PROBLEM TO WORK ON
Using the data below, return the stretch from the line that contains "You are a GUI" through the line that contains "Task: Copy tracking number ending in 01647905", both included, exactly as it stands and nothing beyond it.

AVAILABLE DATA
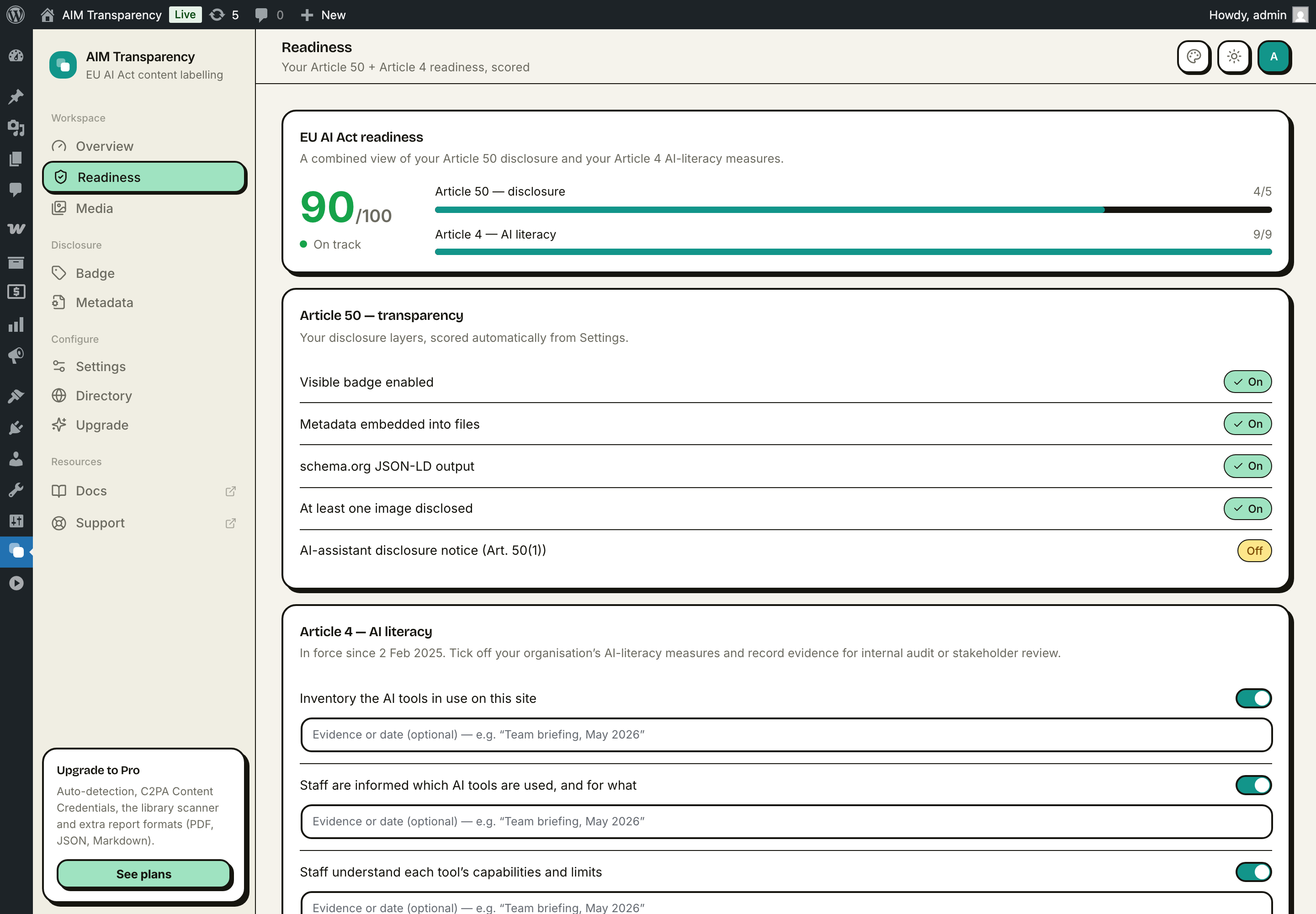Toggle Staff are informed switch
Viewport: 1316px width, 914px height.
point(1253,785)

==

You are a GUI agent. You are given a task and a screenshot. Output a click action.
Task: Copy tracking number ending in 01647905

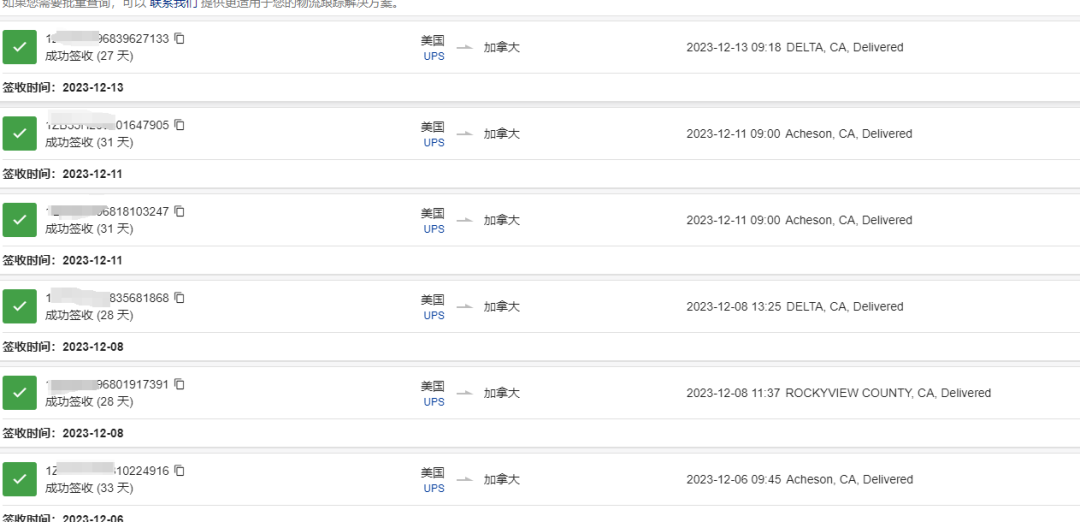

THE COMPLETED TASK
You are a GUI agent. You are given a task and a screenshot. Output a click action.
Task: Copy tracking number ending in 01647905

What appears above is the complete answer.